Gemma’s voice had gone up an octave as she searched for a convincingly aggrieved, indignant tone. She was pushing her luck and she would have known it. I imagined I could hear the faint, fast beat of her heart, but it could have been my own pulse racing.
I imagined Sean listening to all this from the car nearby. Tense, alert, hand on the door handle. Ready to respond as soon as she gave the signal. I bet he was swearing at Gemma under his breath, at the risk she was taking in pushing Snow that hard, and maybe regretting he’d agreed to be part of this. I’d heard him mumble and swear like that often enough when he was frustrated with me. The memory made me smile.

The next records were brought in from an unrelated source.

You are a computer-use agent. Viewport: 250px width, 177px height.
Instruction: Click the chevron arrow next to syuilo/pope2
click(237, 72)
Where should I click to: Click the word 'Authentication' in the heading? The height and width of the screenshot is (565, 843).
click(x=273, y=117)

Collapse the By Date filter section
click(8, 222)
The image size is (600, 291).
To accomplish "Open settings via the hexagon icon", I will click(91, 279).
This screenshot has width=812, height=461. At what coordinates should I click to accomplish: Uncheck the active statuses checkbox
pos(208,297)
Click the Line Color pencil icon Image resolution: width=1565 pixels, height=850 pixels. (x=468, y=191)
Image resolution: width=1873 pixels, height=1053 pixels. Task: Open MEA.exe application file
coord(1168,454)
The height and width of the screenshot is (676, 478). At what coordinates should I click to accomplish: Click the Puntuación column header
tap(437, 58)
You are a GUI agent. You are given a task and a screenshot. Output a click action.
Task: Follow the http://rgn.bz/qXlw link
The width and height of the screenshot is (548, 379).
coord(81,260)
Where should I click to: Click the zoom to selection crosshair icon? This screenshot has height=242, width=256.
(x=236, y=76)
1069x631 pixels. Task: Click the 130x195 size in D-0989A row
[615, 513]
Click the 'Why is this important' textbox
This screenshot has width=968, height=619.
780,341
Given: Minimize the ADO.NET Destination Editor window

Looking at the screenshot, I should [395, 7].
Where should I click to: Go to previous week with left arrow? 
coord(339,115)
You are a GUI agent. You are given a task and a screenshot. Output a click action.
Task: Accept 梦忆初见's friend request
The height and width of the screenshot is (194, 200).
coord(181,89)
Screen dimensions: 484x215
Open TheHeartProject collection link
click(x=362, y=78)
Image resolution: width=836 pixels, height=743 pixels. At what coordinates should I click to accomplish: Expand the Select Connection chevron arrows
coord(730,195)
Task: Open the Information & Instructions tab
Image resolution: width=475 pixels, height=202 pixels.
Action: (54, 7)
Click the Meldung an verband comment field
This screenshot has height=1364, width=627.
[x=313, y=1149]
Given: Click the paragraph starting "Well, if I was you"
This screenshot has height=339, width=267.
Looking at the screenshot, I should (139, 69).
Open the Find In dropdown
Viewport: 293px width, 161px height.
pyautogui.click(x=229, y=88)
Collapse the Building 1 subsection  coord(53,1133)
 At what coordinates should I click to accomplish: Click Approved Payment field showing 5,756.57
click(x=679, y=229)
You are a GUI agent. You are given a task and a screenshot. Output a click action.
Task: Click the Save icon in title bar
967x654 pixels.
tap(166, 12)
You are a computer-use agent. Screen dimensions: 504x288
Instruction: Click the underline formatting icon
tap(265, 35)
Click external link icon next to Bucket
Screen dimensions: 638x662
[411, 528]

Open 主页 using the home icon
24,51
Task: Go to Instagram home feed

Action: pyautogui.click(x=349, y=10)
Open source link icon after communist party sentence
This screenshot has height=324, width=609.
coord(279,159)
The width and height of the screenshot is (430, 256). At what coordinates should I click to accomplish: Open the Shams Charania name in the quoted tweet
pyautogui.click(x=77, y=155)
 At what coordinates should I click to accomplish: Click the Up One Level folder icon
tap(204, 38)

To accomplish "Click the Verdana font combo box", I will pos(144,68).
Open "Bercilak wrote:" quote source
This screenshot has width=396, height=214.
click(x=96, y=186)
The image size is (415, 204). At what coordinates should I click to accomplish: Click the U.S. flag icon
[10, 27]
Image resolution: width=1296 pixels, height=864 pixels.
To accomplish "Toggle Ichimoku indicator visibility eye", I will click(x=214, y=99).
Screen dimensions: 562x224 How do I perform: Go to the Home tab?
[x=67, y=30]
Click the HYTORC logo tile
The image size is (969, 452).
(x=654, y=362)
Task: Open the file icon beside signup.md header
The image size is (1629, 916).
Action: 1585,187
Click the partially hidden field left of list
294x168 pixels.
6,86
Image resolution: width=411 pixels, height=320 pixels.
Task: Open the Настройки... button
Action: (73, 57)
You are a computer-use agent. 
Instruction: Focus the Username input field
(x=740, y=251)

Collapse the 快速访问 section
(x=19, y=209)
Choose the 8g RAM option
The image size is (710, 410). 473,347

‘Well, I’ll tell you what wasn’t in the papers.’ Snow’s voice boomed out as he moved his lips so close to the microphone I could hear the sibilant click and pop of spit against his teeth. Gemma’s wire would have been attached near her collar. I could picture Snow’s lips and teeth, feel his breath hot and moist on her neck. ‘I stuck that bitch with a knife right between the shoulder blades. I thought she’d die pretty much straight away but it took eight minutes. Eight fucking minutes. I timed it. Jesus, there was enough time for an ad break! I thought about sticking her again, get it over with, but it was kind of interesting to watch. She fought it. That chick really did not want to die.’
My hands were shaking so badly the coffee was spilling. I placed my mug on the floor. The room was retreating and expanding like lungs. There was just Snow’s voice. Nothing but his voice. Bile rose in my throat.
‘And you know what? I thought of doing her in those eight minutes. I got her dress hitched up, and I was all good to go, but she was wearing these panties — like kids’ panties with fucking puppies and balloons or something on them. Well, I may be some things, but I’m not a pervert. Those little kids’ panties put me right off.’
Wolf yelped in pain. I was clutching the roll at the back of his neck so hard I’d hurt him. I didn’t want to hear any more. I tried to stand but my legs wouldn’t support me. Snow hadn’t finished. He laughed. A thin, unlikely laugh for such a huge man.
‘By the time I’d ripped them off her and was ready to go again, she was dead. I thought about doing her anyway but …’ Snow was still laughing as I staggered across the room and slammed down the laptop lid, shutting him up.
The room had retreated entirely, leaving me in a black void. There was a roaring in my head and I was pretty sure it wasn’t the beating of angels’ wings the nuns used to talk about. I took deep breaths, willing myself not to pass out. That film director had been right: the bear-man’s girlfriend should never, ever listen to the sound of her loved one being mauled.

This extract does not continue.